I believe that Wyschogrod here is basically in line with a much earlier Jewish sage, Paul of Tarsus, and I will argue that this perspective is essential for the Pauline understanding of the relationship between the church and Israel, but also for the Jews in the world. Christian theology having departed from its Jewish roots has not only excluded Israel from its symbolic universe, but also excluded itself from the symbolic universe of Israel. Illustrated by a simple duality, the church as organism is part of Israel, otherwise it is excluded from the covenants of God (a point which I will clarify below), but as organisation Church history tells us that it has alienated itself from Israel, and thus to a certain extent from the God who in the gospels is presented as the God of Abraham, Isaac, and Jacob (Matt 11:22; Luk 13:28). This estrangement is originally a hermeneutical one, when the church began interpreting itself as something fundamentally other than Israel, but was soon manifested in praxis.[2] The acknowledging of Israel as God’s chosen people ceased, and Christians as well as Jews began defining themselves as entirely different, if not opposing bodies. Not to reiterate my earlier argument, this perspective dominates Christian theology from perhaps the 140’s to the 1940’s.
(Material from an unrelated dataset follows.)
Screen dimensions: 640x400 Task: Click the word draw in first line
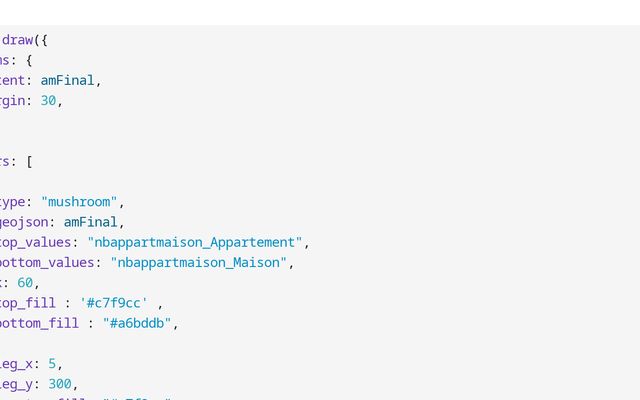tap(17, 40)
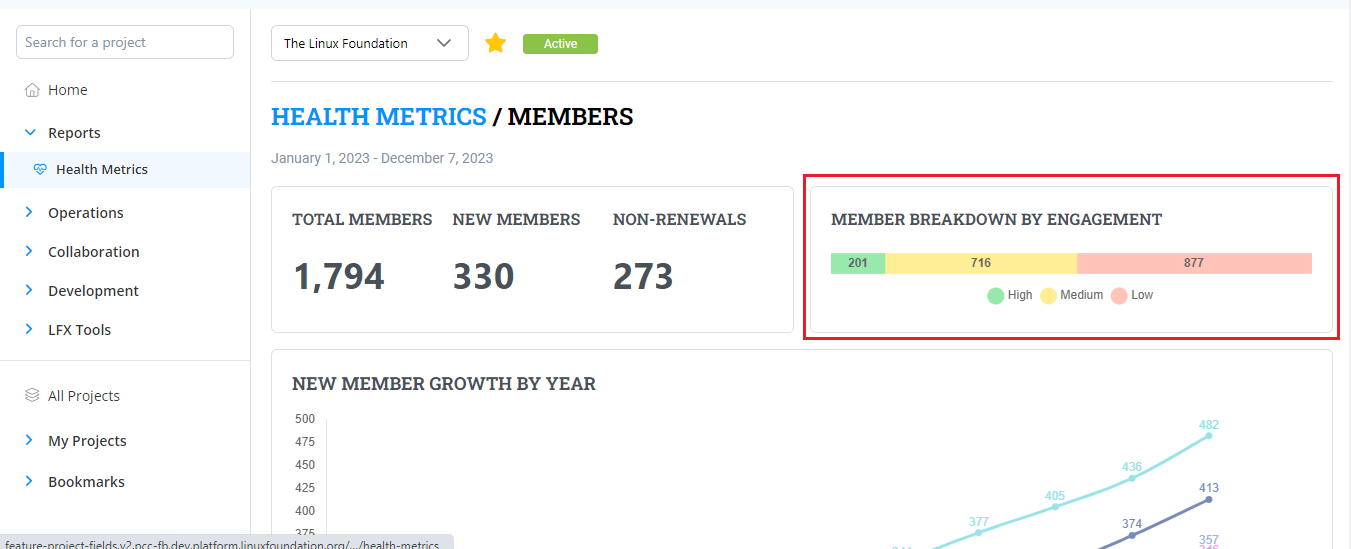Expand the LFX Tools section chevron
The height and width of the screenshot is (549, 1351).
29,329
But with what can be called a ‘repentance under the gallows’, that is, a repentance forced upon the repentent, things took on a new note after the Shoah. The World Council of the Churches 1948 and 1961 began to acknowledge the guilt of anti-Semitism in church history and the need to reject the deicide charge. The Second Vatican Council with its Nostra Aetate 1965 took further step in declaring that Jews cannot be regarded as rejected by God, forming the strongest stand against supersessionism till then,[3] and an important one.

To be continued…


[1] Wyschogrod, Michael. 1996. The Body of Faith. God in the People of Israel. Northvale, N.J.: Jason Aronson, 256. Wyschogrod describes himself as of Orthodox Jewish orientation with an emphasis on a peshat (‘plain’) reading of the written Torah, xxi, xxv. It was Kendall Soulen’s important book Soulen, R. Kendall. 1996. The God of Israel and Christian Theology. Minneapolis: Fortress Press, that drew my attention to Wyschogrod.
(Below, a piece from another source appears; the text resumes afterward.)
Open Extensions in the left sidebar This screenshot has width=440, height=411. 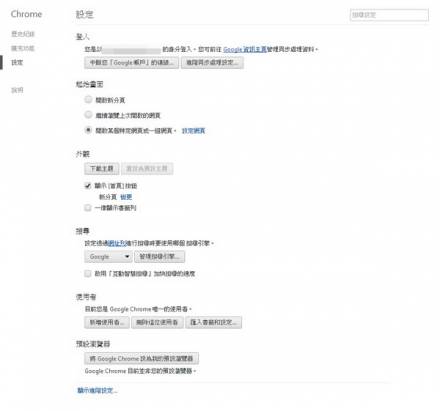[23, 48]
[2] Perhaps already in the Didache, probably dating from 70?–100 C.E., where e.g., the days of fasting stipulated diverge from those of contemporary Judaism and Shabbat. This is true even if the teaching of the two ways seems to have deep roots in Jewish tradition, Brock, Sebastian. 1990. The Two Ways and the Palestinian Targum. In A Tribute to Geza Vermes. Essays on Jewish and Christian Literature and History, ed. Philip R. Davies and Richard T. White, 100:139–152. Sheffield: JSOT Press.

[3] Leighton, Christopher M. 2000. Christian Theology after the Shoah. In Christianity in Jewish Terms, ed. Tikvah Frymer-Kensky, David Novak, Peter Ochs, David Fox Sandmel and Michael A. Signer: 36–48. Boulder, Colorado: Westview Press, 40–41.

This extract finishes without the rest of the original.